|Corridor - Doors |
Doors protecting corridor openings in other than required enclosures of vertical openings, exits, or hazardous areas resist the passage of smoke and are made of 1 3/4 inch solid-bonded core wood or other material capable of resisting fire for at least 20 minutes. Doors in fully sprinklered smoke compartments are only required to resist the passage of smoke. Corridor doors and doors to rooms containing flammable or combustible materials have positive latching hardware. Roller latches are prohibited by CMS regulation. These requirements do not apply to auxiliary spaces that do not contain flammable or combustible material.
Clearance between bottom of door and floor covering is not exceeding 1 inch. Powered doors complying with 220.127.116.11 are permissible if provided with a device capable of keeping the door closed when a force of 5 lbf is applied. There is no impediment to the closing of the doors. Hold open devices that release when the door is pushed or pulled are permitted. Nonrated protective plates of unlimited height are permitted. Dutch doors meeting 18.104.22.168.6 are permitted. Door frames shall be labeled and made of steel or other materials in compliance with 8.3, unless the smoke compartment is sprinklered. Fixed fire window assemblies are allowed per 8.3. In sprinklered compartments there are no restrictions in area or fire resistance of glass or frames in window assemblies.
22.214.171.124, 42 CFR Parts 403, 418, 460, 482, 483, and 485
Show in REMARKS details of doors such as fire protection ratings, automatics closing devices, etc.
Name: MAIN BUILDING - Component: 01 - Tag: 0363
Based on observation and interview, it was determined the facility failed to ensure corridor doors would properly close and resist the passage of smoke, on one of two floors within the component.

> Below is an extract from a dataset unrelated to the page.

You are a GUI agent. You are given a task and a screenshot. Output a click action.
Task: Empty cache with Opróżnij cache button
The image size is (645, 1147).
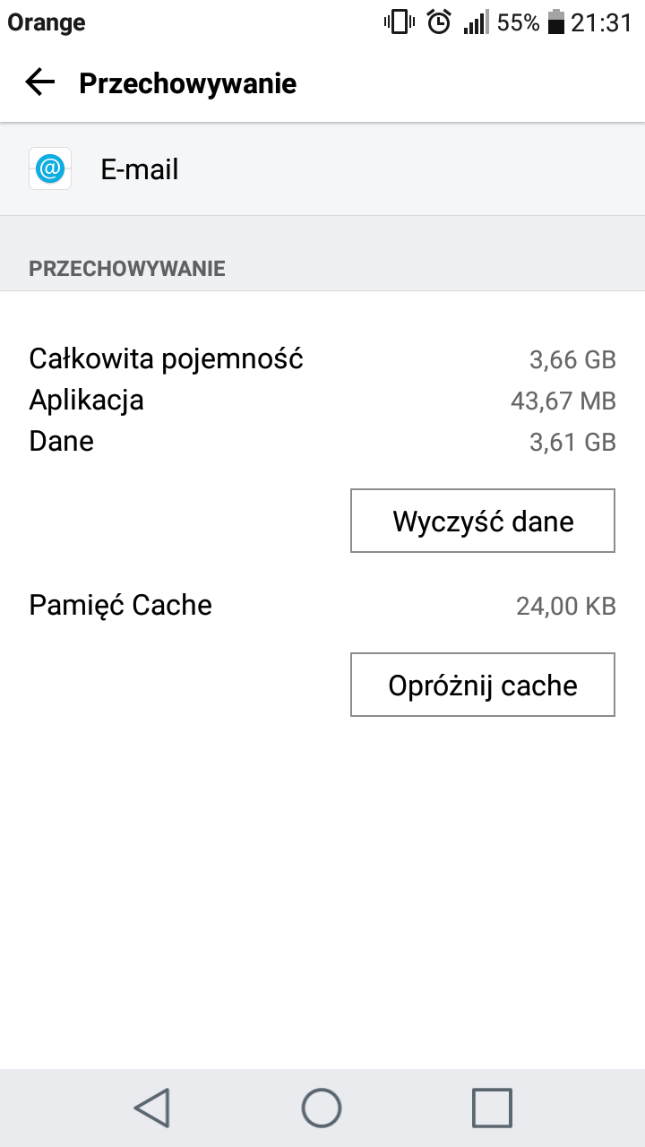[x=483, y=685]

1. Observation on August 28, 2019, between 10:55 AM and 12:40 PM, revealed corridor doors failed to positively latch, at the following locations:
a. 10:55 AM, Activity Room door, off the Lounge by the Entrance, was hitting the frame and not closing and latching;
b. 11:00 AM, Office, by Resident Room 5, was hitting the frame;
c. 11:05 AM, Resident Room 18 was hitting the frame;
d. 11:07 AM, Resident Room 20 was hitting the frame;
e. 11:10 AM, Resident Room 25;
f. 11:15 AM, Resident Room 45 was hitting the frame;
g. 11:42 AM, Resident Room 104;
h. 12:00 PM, Resident Room 60 was hitting the frame;
i. 12:10 PM, Resident Room 79;
j. 12:15 PM, Resident Room 87, was hitting the frame;
k. 12:28 PM, Housekeeping/Laundry Office was hitting the frame;
l. 12:32 PM, Kitchen door, by the Kitchen Office;
m. 12:40 PM, Kitchen door to Dining Room.

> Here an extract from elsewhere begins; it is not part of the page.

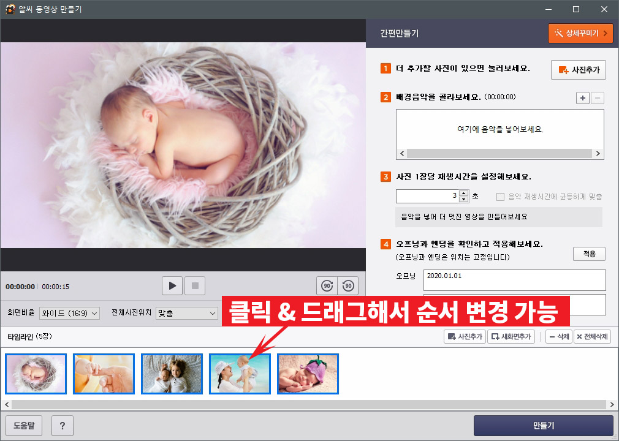Image resolution: width=619 pixels, height=441 pixels.
Task: Add background music with the plus icon
Action: (x=582, y=98)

Interview with the Director of Maintenance on August 28, 2019, at 12:40 PM confirmed corridor door failed to positively latch.
2. Observation on August 28, 2019, between 11:55 AM and 12:40 PM, revealed holes in the corridor doors, at the following locations:
a. 11:55 AM, Storage Room, by Resident Room 115, had holes, from old hardware;
b. 12:40 PM, Kitchen door to Dining Room, which is labeled, had an unsealed hole from old hardware.
Interview with the Director of Maintenance on August 28, 2019, at 12:40 PM confirmed the doors had unsealed holes.
3. Observation on August 28, 2019, at 12:20 PM revealed the Dining/Lounge door is a fire-rated door, with a gap greater 3/16 of an inch, and is damaged; by Resident Room 89.
Interview with the Director of Maintenance on August 28, 2019, at 12:20 PM confirmed the door exceeds the allowed gap margins.
| ||Plan of Correction - To be completed: 10/10/2019|
1. The doors will be adjusted to close and latch in frames (A,B,C,D,E,F,G,I,J,K,L,M). The storage room and kitchen doors will be repaired to be made smoke tight. New door and frame has been ordered; and the door will be adjusted to close and latch into frame (H) until the new door/frame arrive.
2. The doors with gaps or not properly latching will be adjust will be corrected by maintenance by September 30, 2019. The storage room door and the kitchen door will be repaired by September 30, 2019. The door identified in section H will be adjusted to latch appropriately by September 30, 2019 but will be replaced by October 10, 2019.
3. Maintenance Director will complete a full door audit of doors in the facility to identify any other doors that do not meet code.
4. All doors that were identified during survey will be audited for compliance with regulation once a week for four weeks, then once per month for twelve months. Audits will be reviewed in QAPI monthly.